Reproduce these lines verbatim, without the pictures.

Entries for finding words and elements
------------------------------------------------

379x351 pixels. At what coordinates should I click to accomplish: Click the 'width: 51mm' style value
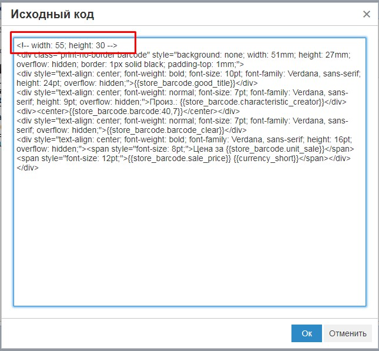[270, 55]
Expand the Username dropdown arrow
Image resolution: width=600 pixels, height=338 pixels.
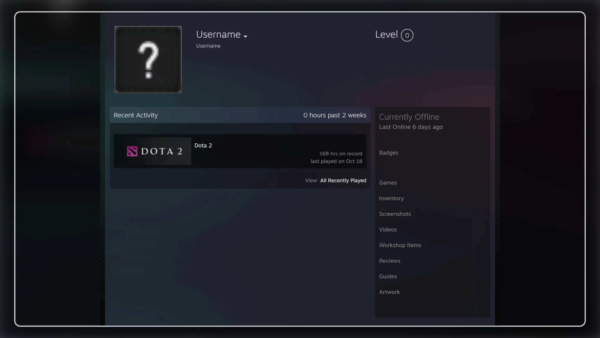click(x=245, y=37)
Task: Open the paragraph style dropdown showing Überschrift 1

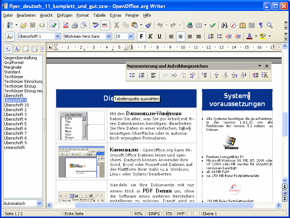Action: click(x=57, y=36)
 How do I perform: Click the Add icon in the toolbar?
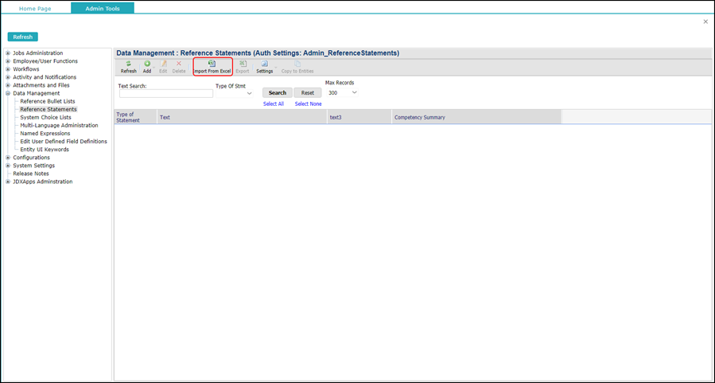coord(147,64)
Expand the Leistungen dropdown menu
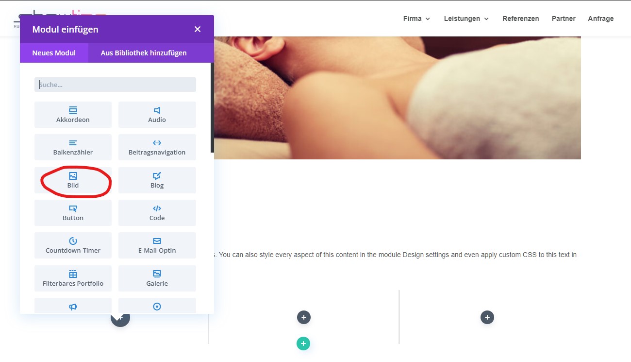 coord(466,18)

------------------------------------------------

:: Solution to the exercise ::
379x351 pixels. At what coordinates should I click to accomplish: Click the 'width: 51mm' style value
[270, 55]
Expand the Username dropdown arrow
Image resolution: width=600 pixels, height=338 pixels.
click(x=245, y=37)
Task: Open the paragraph style dropdown showing Überschrift 1

Action: click(x=57, y=36)
 How do I perform: Click the Add icon in the toolbar?
coord(147,64)
Expand the Leistungen dropdown menu
 coord(466,18)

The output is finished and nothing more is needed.